[Begin]

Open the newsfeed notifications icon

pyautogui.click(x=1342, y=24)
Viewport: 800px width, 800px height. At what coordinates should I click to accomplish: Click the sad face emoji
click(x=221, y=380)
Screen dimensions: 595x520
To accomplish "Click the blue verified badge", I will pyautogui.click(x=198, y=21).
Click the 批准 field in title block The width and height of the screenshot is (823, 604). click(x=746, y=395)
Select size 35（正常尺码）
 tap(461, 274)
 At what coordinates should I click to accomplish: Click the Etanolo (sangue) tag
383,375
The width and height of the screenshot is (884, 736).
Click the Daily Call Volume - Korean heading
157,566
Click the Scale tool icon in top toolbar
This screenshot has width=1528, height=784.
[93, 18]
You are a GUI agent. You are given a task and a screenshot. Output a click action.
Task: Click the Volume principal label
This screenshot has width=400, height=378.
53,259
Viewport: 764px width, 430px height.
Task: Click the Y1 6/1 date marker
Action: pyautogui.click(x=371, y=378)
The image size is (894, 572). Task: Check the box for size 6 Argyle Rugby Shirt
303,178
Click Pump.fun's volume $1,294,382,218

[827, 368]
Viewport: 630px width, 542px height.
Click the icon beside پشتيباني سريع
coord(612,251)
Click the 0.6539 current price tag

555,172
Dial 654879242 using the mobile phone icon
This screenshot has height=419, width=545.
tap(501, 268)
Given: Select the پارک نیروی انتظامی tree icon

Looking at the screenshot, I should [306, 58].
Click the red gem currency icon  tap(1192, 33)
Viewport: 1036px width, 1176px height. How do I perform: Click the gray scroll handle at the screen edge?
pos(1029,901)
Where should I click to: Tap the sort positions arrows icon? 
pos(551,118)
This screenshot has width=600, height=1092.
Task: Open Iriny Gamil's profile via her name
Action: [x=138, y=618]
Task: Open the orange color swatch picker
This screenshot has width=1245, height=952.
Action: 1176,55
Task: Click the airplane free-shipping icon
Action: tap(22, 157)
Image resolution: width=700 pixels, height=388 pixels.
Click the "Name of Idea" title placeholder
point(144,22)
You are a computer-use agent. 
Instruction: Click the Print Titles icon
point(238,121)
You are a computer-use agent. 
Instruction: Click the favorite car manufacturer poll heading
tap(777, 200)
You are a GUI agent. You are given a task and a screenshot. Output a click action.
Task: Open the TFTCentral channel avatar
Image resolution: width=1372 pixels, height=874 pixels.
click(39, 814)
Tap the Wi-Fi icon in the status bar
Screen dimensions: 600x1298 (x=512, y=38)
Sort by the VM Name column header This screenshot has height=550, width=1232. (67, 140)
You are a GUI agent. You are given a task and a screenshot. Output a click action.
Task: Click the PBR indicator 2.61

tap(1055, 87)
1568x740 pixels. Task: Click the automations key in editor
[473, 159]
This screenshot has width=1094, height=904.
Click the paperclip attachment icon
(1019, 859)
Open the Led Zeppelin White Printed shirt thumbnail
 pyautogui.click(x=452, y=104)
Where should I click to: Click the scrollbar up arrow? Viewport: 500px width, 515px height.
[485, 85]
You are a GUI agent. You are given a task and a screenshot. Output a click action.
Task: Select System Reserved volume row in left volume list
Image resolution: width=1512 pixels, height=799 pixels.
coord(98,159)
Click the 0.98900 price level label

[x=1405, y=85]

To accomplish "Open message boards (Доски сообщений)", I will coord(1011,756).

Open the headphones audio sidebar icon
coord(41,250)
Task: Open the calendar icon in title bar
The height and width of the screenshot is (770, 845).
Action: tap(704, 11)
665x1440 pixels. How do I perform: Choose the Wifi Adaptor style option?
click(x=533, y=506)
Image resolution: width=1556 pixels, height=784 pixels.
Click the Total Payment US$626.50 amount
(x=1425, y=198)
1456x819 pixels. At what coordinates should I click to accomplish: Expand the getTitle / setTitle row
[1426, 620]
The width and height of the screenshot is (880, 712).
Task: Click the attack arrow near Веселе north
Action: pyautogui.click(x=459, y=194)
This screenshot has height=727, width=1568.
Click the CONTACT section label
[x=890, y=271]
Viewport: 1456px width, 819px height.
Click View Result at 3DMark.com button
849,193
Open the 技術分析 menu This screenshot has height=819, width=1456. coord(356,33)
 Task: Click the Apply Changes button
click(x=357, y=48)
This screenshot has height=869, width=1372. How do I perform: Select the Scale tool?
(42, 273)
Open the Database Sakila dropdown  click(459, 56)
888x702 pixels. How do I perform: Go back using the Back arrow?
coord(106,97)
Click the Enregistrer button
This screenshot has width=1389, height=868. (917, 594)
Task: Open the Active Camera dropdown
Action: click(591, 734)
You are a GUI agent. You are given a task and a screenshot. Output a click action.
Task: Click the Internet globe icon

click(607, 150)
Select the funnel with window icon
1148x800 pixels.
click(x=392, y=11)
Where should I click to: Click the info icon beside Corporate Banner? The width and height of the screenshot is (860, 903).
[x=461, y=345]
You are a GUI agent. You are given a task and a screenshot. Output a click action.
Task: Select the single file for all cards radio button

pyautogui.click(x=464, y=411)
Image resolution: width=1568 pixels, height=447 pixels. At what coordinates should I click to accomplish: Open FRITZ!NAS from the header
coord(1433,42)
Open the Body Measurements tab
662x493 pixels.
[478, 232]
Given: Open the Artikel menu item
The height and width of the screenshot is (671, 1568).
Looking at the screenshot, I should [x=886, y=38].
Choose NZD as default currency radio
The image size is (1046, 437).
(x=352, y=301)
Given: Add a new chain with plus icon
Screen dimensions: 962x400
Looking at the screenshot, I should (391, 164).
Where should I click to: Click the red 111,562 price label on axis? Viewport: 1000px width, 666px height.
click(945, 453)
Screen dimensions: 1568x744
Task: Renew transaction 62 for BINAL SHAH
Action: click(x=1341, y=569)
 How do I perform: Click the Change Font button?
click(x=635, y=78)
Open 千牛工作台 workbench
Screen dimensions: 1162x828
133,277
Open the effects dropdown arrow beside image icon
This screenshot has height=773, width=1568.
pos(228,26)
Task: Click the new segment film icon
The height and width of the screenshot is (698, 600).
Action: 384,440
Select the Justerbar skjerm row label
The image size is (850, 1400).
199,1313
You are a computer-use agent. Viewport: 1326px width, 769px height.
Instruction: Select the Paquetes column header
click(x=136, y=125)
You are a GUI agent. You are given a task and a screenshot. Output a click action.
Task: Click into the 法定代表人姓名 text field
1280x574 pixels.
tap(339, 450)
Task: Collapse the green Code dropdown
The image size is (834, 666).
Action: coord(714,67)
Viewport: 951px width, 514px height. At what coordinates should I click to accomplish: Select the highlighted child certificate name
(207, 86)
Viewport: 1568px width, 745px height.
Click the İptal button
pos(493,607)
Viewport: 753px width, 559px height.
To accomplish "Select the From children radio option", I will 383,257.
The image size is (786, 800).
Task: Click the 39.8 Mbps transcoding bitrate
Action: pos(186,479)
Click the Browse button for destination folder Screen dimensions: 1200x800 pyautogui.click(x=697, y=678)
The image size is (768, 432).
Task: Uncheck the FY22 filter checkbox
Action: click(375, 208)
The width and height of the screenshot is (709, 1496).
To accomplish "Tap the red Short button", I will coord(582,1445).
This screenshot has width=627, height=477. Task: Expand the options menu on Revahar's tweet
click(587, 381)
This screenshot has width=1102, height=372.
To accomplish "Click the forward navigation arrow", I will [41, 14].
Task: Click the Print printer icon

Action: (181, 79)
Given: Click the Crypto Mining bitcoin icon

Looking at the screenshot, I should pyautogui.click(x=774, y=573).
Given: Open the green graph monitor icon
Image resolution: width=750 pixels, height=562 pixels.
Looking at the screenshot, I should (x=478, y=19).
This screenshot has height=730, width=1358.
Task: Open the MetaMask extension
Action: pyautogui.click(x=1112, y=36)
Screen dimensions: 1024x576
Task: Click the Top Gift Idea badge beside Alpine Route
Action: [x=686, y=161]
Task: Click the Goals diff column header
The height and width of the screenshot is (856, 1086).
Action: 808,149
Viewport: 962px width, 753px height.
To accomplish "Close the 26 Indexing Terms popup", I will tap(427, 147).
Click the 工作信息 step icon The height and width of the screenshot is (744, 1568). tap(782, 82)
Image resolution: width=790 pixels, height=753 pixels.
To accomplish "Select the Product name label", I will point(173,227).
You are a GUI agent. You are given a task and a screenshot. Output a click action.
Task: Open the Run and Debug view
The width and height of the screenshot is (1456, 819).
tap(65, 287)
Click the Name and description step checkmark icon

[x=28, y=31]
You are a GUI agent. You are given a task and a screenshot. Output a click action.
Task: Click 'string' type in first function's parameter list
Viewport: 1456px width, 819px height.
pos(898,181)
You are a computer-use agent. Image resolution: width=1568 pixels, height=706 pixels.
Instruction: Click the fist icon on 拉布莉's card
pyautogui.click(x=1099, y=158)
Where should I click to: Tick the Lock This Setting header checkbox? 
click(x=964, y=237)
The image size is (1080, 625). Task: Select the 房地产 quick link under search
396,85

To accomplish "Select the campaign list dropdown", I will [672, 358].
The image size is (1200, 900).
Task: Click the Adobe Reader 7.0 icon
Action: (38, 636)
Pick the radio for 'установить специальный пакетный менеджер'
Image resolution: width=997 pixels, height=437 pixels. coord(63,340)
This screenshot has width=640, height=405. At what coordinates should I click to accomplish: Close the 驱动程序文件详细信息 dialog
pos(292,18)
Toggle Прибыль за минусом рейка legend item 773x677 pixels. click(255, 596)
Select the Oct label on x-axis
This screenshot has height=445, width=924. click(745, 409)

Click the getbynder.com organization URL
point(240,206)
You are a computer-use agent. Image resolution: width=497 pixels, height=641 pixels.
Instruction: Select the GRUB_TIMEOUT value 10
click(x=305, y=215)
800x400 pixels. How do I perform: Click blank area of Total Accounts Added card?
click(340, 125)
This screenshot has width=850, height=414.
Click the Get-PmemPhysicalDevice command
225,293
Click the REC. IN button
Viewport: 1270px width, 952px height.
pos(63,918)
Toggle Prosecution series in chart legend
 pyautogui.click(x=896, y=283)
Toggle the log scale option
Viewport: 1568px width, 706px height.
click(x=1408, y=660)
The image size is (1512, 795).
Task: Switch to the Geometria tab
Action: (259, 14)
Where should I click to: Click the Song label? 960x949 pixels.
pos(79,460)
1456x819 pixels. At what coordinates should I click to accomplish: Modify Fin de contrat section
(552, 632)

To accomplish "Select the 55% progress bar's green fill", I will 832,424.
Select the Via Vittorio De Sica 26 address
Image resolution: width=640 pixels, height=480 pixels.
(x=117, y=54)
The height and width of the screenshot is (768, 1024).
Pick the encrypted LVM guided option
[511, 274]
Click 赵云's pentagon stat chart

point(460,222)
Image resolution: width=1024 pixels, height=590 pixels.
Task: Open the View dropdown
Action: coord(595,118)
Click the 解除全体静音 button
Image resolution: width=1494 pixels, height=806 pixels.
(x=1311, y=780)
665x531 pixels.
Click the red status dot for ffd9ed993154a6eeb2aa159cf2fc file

[End]

Description of the task:
Retype the lines of the items from the one containing "This screenshot has width=627, height=477." through the one containing "Action: (181, 79)", keeping every character unchanged.

Response for this exercise:
This screenshot has width=627, height=477. Task: Expand the options menu on Revahar's tweet
click(587, 381)
This screenshot has width=1102, height=372.
To accomplish "Click the forward navigation arrow", I will [41, 14].
Task: Click the Print printer icon

Action: (181, 79)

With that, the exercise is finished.